The Brutalist Is a Confounding but Beautiful Mess
The Brutalist is a big and bold story of the immigrant experience and the postwar American dream. It’s confounding yet always interesting — a heartening thing in these cinematically tough times.

Adrien Brody stars in The Brutalist. (A24 / Universal Pictures)
By now, you’ve probably heard some of the critical hype around The Brutalist. You may have also heard about the unique way in which it was all shot — in VistaVision, a high-resolution 70mm widescreen film format created by Paramount Pictures in 1954 that was already fading out by the early 1960s. You probably saw it last when you watched White Christmas (1954) over the holidays.
That means the imagery in The Brutalist is sometimes so distractingly beautiful, it takes you out of the film entirely. There’s a close-up of lead actor Adrien Brody in the film that is so heartbreaking in the way lighting and color make him glow like a saint in a Renaissance painting that it should hang in a museum. Even more impressive is the fact that all of this was somehow achieved with a budget under $10 million.

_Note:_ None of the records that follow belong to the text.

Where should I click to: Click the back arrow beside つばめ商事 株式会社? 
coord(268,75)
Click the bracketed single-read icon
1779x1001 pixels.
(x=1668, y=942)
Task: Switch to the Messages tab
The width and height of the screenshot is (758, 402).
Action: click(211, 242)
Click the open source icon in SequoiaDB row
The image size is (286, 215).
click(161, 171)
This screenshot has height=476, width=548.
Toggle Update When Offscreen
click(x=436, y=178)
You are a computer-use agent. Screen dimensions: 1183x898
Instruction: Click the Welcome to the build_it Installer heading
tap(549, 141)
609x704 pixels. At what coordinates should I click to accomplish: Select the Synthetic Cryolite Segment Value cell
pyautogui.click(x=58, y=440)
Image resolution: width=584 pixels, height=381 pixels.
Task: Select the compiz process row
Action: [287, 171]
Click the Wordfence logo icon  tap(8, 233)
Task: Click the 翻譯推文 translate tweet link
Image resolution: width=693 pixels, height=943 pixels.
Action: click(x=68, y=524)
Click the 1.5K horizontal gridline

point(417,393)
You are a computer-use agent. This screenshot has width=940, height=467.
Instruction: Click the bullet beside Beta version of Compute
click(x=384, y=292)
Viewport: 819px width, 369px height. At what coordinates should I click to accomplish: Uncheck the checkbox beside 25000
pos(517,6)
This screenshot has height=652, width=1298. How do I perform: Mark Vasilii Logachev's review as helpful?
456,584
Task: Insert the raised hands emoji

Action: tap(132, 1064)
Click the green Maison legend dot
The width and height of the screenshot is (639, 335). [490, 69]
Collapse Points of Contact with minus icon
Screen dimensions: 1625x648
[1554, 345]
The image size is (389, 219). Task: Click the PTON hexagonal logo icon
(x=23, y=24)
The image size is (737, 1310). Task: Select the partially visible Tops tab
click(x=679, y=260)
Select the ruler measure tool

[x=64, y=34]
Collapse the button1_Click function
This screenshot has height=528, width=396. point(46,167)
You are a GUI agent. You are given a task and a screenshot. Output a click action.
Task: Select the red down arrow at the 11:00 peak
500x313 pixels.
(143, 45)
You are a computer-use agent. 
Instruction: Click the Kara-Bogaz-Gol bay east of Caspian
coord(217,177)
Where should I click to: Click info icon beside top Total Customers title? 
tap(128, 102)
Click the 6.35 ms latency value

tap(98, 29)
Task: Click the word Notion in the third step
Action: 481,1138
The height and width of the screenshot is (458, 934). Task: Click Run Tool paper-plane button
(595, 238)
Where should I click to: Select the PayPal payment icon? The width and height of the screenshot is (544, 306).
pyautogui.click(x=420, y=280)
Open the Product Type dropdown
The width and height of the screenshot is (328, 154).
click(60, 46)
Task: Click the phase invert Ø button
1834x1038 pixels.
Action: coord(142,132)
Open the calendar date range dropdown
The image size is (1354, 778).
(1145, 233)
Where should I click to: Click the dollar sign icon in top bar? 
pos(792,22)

Director Brady Corbet joins other analog-film-fanatic directors like Quentin Tarantino and Paul Thomas Anderson in trying to preserve the astonishing image quality that used to be taken for granted by viewers of Hollywood movies. I appreciate that. I appreciate many of Corbet’s visual flourishes, such as the wonderful opening-credit sequences featuring the resolute lines of modern architecture underscoring and boxing off the names listed, all mapped over the dynamic images of a train racing over tracks.